Current and Past Projects

Since 2015, I have been Chief Technical Officer and Co-Founder of ProAxion, where I have led the design, implementation, and manufacture of a wireless sensor system providing predictive maintenance for industrial manufacturing facilities.

It always makes me smile to look at the dashboard where I can see the thousands of sensors (and hundreds of accompanying gateway devices) which I designed, out there at real live paying customers, calling back home to check in and report data. :-)

In 2014, my PharmAssist project won the grand prize at IBM's Internet of Things Design Challenge!

From 2007-2014, I was a senior software engineer at Google, where I worked on AdSense for TV (inserting television commercials into cable and satellite broadcast streams) and Skia (open-source graphics engine).

From 2002 through 2006, I wrote embedded software for the cable television settop market at MetaTV (which later became part of Comcast's TVWorks subsidiary).

For a while in 2001, I worked as an embedded systems software engineer at startup Netility, writing operating-system level software for DSL routers.

In 2000-2001, I worked as a network software architect at Terraspring (which was later bought by Sun Microsystems), helping to build a next-generation Internet server infrastructure.

In 2000 I worked on Windows/Mac dialup software for (a division of CMGI). It was a whitelabeled, free/ad-supported dialup package which was distributed under the AltaVista and Excite brands, among others.

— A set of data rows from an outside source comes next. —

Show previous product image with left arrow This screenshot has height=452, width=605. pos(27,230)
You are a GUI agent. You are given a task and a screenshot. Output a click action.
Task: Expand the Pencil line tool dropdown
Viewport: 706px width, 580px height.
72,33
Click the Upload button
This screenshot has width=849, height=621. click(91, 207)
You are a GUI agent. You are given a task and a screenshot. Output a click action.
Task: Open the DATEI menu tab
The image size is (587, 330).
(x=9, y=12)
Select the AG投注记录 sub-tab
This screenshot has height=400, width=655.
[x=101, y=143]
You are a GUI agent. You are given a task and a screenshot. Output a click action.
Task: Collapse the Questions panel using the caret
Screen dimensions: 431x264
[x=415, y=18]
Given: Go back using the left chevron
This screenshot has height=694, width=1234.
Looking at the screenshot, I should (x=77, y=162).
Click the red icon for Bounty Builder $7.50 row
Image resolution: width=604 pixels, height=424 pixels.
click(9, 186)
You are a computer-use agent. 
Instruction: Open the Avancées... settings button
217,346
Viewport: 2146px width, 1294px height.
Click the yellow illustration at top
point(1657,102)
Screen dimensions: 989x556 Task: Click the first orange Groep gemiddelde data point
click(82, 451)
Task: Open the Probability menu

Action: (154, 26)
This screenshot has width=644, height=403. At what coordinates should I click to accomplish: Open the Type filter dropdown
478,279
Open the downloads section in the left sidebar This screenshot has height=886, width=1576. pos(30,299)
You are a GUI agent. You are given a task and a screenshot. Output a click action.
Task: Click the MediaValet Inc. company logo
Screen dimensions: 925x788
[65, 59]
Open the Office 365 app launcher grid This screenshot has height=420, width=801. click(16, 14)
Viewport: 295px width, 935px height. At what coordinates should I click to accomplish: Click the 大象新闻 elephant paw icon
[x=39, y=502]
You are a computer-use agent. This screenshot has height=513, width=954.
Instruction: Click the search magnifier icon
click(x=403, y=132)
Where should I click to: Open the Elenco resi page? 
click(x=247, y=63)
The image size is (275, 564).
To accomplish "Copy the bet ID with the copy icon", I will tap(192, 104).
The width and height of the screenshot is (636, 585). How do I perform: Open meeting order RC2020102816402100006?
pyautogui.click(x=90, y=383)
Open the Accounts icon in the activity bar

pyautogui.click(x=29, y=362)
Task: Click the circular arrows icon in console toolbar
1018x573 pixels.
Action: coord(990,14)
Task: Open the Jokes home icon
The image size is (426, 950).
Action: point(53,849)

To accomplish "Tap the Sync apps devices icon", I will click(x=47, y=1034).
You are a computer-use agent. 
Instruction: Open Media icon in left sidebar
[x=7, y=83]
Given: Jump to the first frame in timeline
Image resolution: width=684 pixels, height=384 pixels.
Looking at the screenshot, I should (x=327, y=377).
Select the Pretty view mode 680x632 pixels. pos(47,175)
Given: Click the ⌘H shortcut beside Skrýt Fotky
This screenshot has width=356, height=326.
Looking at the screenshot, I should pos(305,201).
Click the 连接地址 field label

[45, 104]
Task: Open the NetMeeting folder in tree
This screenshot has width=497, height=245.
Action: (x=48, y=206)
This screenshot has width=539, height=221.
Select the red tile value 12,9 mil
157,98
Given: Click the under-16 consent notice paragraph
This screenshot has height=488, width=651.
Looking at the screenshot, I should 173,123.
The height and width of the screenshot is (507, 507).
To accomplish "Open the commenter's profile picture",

In 1999 I built scalable streaming audio platforms for Imagine Radio, which later became part of MTV Interactive's SonicNet.

In 1997-1998, I helped build the software for a concept product, called "Persona", at Sun Microsystems Laboratories.

From 1995-1997, I was a Research Assistant on the "MosquitoNet" project in Stanford University's Computer Science Department (while obtaining my Master's Degree in Electrical Engineering).

The RadioScope is a wireless, Internet-accessible digital oscilloscope I created as a quarter project at Stanford University.

While working in the MosquitoNet group, I created a subproject called SPINACH (Secure Public Internet Access Handler). The original paper I wrote about it appeared in the proceedings of the USENIX Symposium on Internet Technologies and Systems, December 1997.